Japanese Companies Expand Working Relationship
Battery electric vehicles are more expensive to develop and produce than conventional internal combustion engine vehicles. That’s a fact reinforced by Tesla’s ongoing deficits and the reluctant (but huge) investments major automakers are making to move to EVs. How do you tackle these challenges? Work together to share costs. Toyota, one of the world’s largest automakers, and Subaru, one of the smaller ones, this week announced they will work together on a new EV platform.
That’s not all that Toyota moved on last week as the company also announced it was partnering with Contemporary Amperex Technology Ltd. (CATL) of China, the world’s largest automotive battery maker, in order to diversify its supply chain for those future EVs. The wide-ranging partnership will also include BYD of China and Toshiba and GS Yuasa of Japan, three major players in the battery space.

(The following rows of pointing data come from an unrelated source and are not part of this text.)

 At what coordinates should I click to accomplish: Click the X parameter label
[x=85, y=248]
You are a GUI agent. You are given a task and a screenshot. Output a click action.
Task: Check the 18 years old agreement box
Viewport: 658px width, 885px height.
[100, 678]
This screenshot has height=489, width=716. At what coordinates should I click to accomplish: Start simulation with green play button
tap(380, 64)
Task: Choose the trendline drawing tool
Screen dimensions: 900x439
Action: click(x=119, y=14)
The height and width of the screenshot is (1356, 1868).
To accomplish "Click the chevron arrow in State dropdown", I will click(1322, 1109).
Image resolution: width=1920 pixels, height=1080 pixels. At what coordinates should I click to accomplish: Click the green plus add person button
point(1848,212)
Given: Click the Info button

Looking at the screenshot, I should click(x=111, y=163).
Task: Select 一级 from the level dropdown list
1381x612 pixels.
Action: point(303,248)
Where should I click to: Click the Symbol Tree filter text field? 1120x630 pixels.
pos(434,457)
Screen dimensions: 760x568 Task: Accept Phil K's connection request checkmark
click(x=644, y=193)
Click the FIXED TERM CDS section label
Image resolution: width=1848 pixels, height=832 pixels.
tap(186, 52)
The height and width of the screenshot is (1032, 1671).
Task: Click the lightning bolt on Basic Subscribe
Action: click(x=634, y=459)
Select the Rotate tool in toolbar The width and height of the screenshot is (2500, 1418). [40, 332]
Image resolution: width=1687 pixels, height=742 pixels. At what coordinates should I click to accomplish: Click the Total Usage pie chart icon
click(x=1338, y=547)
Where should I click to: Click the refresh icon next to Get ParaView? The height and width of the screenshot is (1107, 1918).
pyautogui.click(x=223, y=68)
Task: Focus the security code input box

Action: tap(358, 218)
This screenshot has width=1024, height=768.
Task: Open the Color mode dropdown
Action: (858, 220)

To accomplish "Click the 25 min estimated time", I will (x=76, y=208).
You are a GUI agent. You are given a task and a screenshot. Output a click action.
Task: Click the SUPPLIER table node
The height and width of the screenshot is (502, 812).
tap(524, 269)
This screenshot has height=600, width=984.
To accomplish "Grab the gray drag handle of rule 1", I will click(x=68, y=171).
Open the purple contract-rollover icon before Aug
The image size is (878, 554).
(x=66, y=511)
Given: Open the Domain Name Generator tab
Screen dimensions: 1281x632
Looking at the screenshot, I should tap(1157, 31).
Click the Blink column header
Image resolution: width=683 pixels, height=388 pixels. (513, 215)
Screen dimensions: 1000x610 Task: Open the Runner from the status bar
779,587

In sum those moves position Toyota to be able to compete with the ambitions of Volkswagen and other automakers who have laid out aggressive plans of electrification. Several of the battery companies Toyota is working with also work with other auto companies.
More Toyota-Subarus
The EV collaboration with Subaru, in which Toyota has a 16 percent ownership stake, is an extension of the two companies existing working relationship, which has produced the Subaru BRZ/Toyota 86 sports car and some of the components for the recently introduced Subaru Crosstrek plug-in hybrid.
This new project will develop a EV-dedicated platform for midsize and large vehicles that will incorporate Subaru’s all-wheel drive technology with Toyota’s electrification technologies. The first product is expected to be a compact SUV that each company will market under their own brands.
As Toyota and Subaru noted in their joint release, this is all about speed to market and developing products for different markets. The platform will be able to accommodate C-segment (compact) and D-segment (midsize) sedans and SUVs as well as variations on those basic models. Subaru’s electrification efforts will be subsumed within this joint project while it appears that Toyota, because of its size, will be pursuing other projects for smaller EVs that may appeal primarily to Asian markets. In total, they represent a substantial increase in Toyota’s attention to the battery electric vehicle market. In the past the company has indicated it felt fuel cell electric vehicles (FCEV) were the preferred zero emission technology, and they continue to pursue projects with that technology.